While many of us spend the warmer months striving to avoid ticks, University of Missouri senior Kendall Mara spent the past 2 summers hunting them. Mara, a microbiology major, scoured Missouri’s fields and forests to collect thousands of ticks for studies in the labs of Deborah Anderson, PhD, and Brenda Beerntsen, PhD, both professors at the University of Missouri (MU) Department of Veterinary Pathobiology.
“The first summer we collected ticks in northwestern Missouri to send species data back to the CDC, as they had some gaps in tick surveillance they wanted to fill,” Mara said. “We dragged the ground and vegetation with white cloths and collected ticks from those. This past summer we performed tick surveillance in 3 Missouri counties and will be doing pathogen screening for those samples this summer. The temperatures were in the 80s and 90s, [with] high humidity and the sun beating down. We had to wear Tyvek suits to protect us from ticks. We were sweaty and exhausted, but we shared a lot of laughs. I’ll always remember loving the long hours doing fieldwork because our team kept our spirits up with humor.”

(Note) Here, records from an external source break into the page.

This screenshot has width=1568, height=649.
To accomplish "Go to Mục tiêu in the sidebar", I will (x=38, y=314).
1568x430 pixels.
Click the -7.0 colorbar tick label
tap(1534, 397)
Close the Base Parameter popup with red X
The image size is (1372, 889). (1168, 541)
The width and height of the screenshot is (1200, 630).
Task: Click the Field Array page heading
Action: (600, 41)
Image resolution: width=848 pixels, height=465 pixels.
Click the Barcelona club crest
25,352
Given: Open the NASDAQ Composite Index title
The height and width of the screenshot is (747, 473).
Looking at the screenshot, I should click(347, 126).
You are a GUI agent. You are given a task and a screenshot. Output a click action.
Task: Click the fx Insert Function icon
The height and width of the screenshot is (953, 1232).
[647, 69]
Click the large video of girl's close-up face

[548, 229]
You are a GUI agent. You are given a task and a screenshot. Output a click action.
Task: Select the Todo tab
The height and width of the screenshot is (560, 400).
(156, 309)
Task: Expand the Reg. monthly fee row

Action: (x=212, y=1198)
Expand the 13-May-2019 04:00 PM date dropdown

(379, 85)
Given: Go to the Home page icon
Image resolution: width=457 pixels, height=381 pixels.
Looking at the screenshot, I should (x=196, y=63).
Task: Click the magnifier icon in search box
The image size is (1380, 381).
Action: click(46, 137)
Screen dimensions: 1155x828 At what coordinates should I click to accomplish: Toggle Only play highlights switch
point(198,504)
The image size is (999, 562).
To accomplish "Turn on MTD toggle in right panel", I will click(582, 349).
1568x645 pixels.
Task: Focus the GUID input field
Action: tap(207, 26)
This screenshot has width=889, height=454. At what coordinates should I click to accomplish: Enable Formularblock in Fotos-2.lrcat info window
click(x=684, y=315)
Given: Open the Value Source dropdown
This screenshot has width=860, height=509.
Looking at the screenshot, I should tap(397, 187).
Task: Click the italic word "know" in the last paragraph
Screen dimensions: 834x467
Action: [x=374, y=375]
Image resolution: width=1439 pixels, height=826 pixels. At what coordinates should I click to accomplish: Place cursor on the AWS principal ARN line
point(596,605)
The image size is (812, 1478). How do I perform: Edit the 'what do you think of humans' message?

Mara’s efforts were in support of the university’s Center for Vector-borne and Emerging Infectious Diseases (CVEID). The CVEID began in 2019 as a multidisciplinary, one-health approach to combating diseases like Bourbon and Heartland viruses, ehrlichiosis, Rocky Mountain spotted fever, and Zika. The CVEID brings together researchers and clinicians from MU’s School of Medicine and Colleges of Veterinary Medicine, Agriculture Food and Natural Resources, and Engineering. It was 1 of 5 projects the university helped fund with cost-sharing commitments from the partner colleges.
Disease outbreaks in people, livestock, pets, and wildlife increase when changing ecological conditions combine with genetic and behavioral factors. Population expansion, climate change, and other ecological shifts favor the spread of new pathogens and the reemergence of bacterial and viral diseases spread by arthropods. Missouri’s climate and environment make the Show-Me State a hotspot for arthropods, primarily ticks, mosquitos, and fleas, and the pathogens they transmit.
“Essentially, we’re building 3 projects simultaneously,” said Anderson, the CVEID’s principal investigator. “We’re conducting vector and pathogen surveillance with a focus on discovery and diagnosis of new bacterial and viral threats. We’re addressing mechanisms of mosquito transmission of infection and ecological factors that drive outbreaks and spread of vector-borne diseases in Missouri, and we’re developing technology to prevent viral replication. Finally, we’re focusing on bacteria and viruses transmitted by arthropods to understand risks of disease and potential for the emergence of antimicrobial resistance from the vector life cycle. We’re asking, how do things evolve? How does vaccine protection work and wane? Are diagnostics specific enough? There’s so much evolution that goes on between the microbe and its vector host, to understand how diseases spread through an animal population, it’s essential to understand what’s going on in the vector host. We have partners in the College of Engineering working on the technology side to develop diagnostic tools that are field applicable and inexpensive. We’re partnering vaccine-developing people with technology-developing people.”
The CVEID is actively building networks beyond campus borders with county and state agencies and researchers in other states and in countries where tropical climates contribute to heavy mosquito populations.
The center also involves MU students in research. “We partner vet students with undergraduate students,” Anderson said. “They collect samples in the field and investigate medical records produced by the vet school related to tick-transmitted disease in pets. At the same time, they are learning molecular techniques to identify ticks in the area. They’re currently characterizing mosquitoes for RNA viruses like West Nile. In ticks, they’re primarily screening for bacteria that are commonly found here, like Ehrlichia, which affects dogs severely.”
For Mara, who will begin a PhD program in microbiology and molecular genetics, the experience has been transformational. “I realized I had a passion for vector-borne disease that I don’t think I would have ever found without it.”